Print nothing except the lines of the listing below from the line with "Furniture (416, 36)" to the line with "Necessário (22, 2472)", each exactly as written, both ends included.

##############################

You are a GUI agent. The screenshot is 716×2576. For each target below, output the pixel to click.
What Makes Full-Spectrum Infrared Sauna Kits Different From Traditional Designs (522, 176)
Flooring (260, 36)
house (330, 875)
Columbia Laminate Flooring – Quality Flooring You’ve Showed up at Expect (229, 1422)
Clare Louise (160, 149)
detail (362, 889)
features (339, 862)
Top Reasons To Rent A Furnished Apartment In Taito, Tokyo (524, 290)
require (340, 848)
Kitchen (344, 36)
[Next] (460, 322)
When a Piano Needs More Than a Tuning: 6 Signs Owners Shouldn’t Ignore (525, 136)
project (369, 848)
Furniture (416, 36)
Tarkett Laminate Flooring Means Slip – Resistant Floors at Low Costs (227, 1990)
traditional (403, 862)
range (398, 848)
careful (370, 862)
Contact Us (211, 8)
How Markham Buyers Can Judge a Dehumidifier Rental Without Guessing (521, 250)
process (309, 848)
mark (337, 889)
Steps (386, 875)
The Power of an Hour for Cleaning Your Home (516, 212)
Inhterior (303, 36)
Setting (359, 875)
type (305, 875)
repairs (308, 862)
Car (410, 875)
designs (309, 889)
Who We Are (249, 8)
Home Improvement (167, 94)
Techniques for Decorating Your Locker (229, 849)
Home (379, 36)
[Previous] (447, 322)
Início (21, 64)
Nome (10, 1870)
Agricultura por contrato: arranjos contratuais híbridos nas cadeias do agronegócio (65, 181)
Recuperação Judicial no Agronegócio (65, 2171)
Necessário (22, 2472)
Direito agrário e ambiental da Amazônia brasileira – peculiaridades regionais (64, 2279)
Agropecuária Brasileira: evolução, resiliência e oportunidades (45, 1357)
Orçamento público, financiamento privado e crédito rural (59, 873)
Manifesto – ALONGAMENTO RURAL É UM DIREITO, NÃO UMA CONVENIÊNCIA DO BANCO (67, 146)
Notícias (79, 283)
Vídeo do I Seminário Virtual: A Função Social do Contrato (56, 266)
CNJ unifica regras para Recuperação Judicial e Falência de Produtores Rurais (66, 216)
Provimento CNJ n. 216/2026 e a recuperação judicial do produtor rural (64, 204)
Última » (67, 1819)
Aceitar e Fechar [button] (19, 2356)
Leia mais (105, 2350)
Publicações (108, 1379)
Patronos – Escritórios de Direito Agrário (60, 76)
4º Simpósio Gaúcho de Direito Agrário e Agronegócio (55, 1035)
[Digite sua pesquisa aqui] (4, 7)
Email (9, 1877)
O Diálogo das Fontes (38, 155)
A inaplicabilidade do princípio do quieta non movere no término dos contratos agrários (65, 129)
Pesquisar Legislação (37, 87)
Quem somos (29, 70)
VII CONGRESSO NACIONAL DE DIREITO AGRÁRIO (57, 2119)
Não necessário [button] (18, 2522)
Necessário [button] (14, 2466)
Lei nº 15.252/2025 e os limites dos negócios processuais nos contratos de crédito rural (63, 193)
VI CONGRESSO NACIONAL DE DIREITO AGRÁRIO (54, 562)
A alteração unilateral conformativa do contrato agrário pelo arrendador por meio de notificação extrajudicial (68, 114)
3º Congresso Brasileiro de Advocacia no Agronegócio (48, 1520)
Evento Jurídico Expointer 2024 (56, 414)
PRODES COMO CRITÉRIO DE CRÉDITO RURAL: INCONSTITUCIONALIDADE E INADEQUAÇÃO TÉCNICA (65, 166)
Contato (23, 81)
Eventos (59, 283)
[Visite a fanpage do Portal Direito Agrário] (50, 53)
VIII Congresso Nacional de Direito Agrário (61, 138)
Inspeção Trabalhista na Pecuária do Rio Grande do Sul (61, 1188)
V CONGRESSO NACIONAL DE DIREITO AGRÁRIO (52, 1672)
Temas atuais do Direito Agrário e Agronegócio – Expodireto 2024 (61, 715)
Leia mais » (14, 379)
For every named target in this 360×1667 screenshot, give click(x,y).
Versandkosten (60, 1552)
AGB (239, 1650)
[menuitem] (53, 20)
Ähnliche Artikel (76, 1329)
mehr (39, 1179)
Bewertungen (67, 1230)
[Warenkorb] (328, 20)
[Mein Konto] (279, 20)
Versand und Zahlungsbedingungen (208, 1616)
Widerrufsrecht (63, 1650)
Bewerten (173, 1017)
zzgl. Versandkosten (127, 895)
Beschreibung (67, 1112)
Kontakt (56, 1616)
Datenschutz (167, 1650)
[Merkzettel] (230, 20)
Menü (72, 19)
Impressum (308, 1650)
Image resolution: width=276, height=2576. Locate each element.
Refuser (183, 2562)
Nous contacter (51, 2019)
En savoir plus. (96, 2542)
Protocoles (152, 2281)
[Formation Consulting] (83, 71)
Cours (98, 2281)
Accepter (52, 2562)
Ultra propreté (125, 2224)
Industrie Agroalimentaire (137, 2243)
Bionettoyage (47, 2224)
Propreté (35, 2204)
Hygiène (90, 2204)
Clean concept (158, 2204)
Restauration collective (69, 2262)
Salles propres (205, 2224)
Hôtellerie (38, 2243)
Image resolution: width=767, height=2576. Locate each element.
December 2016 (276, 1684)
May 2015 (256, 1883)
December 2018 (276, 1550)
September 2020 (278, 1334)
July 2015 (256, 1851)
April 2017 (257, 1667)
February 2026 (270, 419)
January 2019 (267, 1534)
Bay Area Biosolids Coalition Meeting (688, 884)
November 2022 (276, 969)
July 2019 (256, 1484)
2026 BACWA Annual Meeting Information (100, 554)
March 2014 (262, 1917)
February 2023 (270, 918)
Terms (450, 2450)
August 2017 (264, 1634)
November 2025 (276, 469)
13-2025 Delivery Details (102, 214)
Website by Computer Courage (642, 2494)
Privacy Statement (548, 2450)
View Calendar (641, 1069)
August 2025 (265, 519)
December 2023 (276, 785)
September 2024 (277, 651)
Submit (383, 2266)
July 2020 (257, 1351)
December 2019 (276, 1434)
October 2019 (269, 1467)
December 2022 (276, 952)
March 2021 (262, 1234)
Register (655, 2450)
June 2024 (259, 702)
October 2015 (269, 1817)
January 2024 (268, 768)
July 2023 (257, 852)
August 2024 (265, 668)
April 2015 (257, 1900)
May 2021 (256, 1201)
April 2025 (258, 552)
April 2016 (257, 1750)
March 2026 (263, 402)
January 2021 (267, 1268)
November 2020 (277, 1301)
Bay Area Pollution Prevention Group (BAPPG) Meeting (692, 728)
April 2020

##############################

» **RESULT BELOW**:
Furniture (416, 36)
Tarkett Laminate Flooring Means Slip – Resistant Floors at Low Costs (227, 1990)
traditional (403, 862)
range (398, 848)
careful (370, 862)
Contact Us (211, 8)
How Markham Buyers Can Judge a Dehumidifier Rental Without Guessing (521, 250)
process (309, 848)
mark (337, 889)
Steps (386, 875)
The Power of an Hour for Cleaning Your Home (516, 212)
Inhterior (303, 36)
Setting (359, 875)
type (305, 875)
repairs (308, 862)
Car (410, 875)
designs (309, 889)
Who We Are (249, 8)
Home Improvement (167, 94)
Techniques for Decorating Your Locker (229, 849)
Home (379, 36)
[Previous] (447, 322)
Início (21, 64)
Nome (10, 1870)
Agricultura por contrato: arranjos contratuais híbridos nas cadeias do agronegócio (65, 181)
Recuperação Judicial no Agronegócio (65, 2171)
Necessário (22, 2472)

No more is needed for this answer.